Confirm you received these
Commonly provided in the resale package — verify none are missing.
- Current Financials / Operating Budget — Within last 90 days. (CCIOA requires annual statements, but often title companies also get interim statements.).
- Reserve Study — If the HOA has one, sellers *should* include it (statute requires disclosure of content). If none in disclosure, request voluntarily.
- Reserve Account Statement — Current balance of reserve fund (sometimes included in packet or provided on request).
- Board Meeting Minutes — Minutes from last year (statutory requirement); consider requesting older minutes (if available) to spot long-term issues.

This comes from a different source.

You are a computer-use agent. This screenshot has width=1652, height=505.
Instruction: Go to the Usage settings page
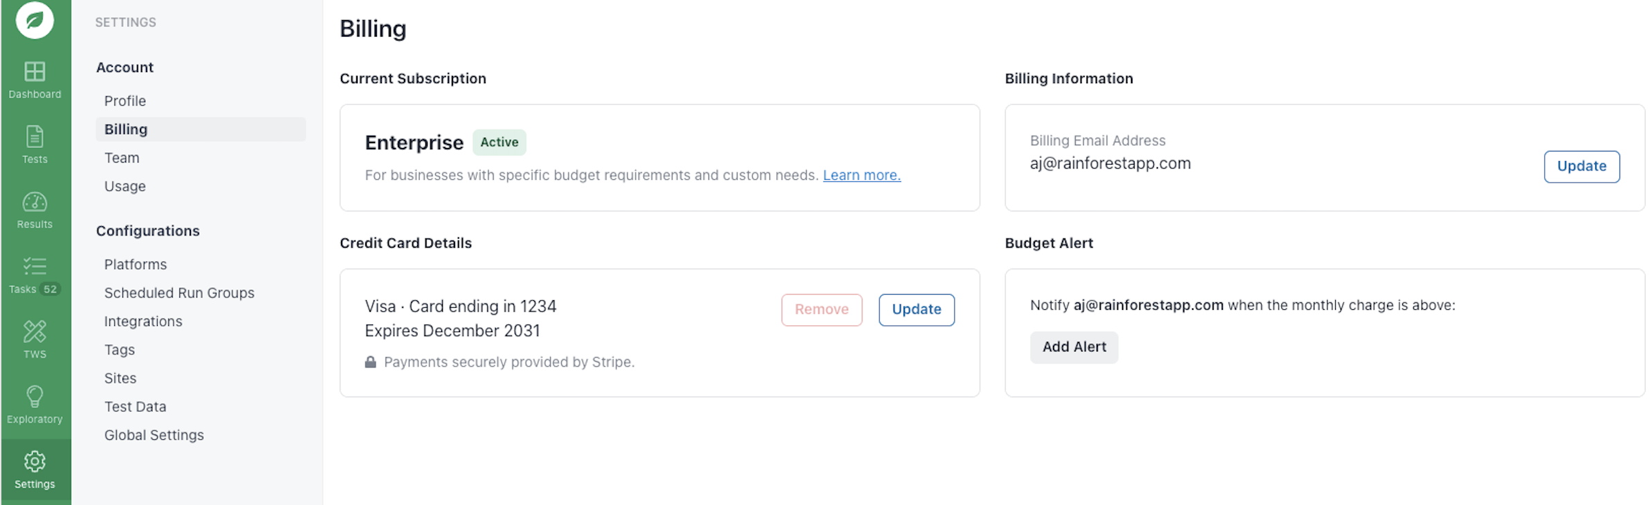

- Owner Meeting Minutes — Past year’s annual or special meetings (often provided).
- Insurance Master Policy — The declarations page of the master insurance policy (carrier, coverage, limits, deductibles).
- Insurance Claims History — Not required, but request if possible. Shows frequency of claims (e.g. hail losses).
- Association Deductible Schedule — If available, or notes on how deductibles are applied to owners.
- Pending Litigation Summary — Not required by statute (aside from CD), but ask for written summary of any known legal claims.
- Reserve Funding Policy — Not required by statute, but if the association has a reserve policy (even voluntary), get it.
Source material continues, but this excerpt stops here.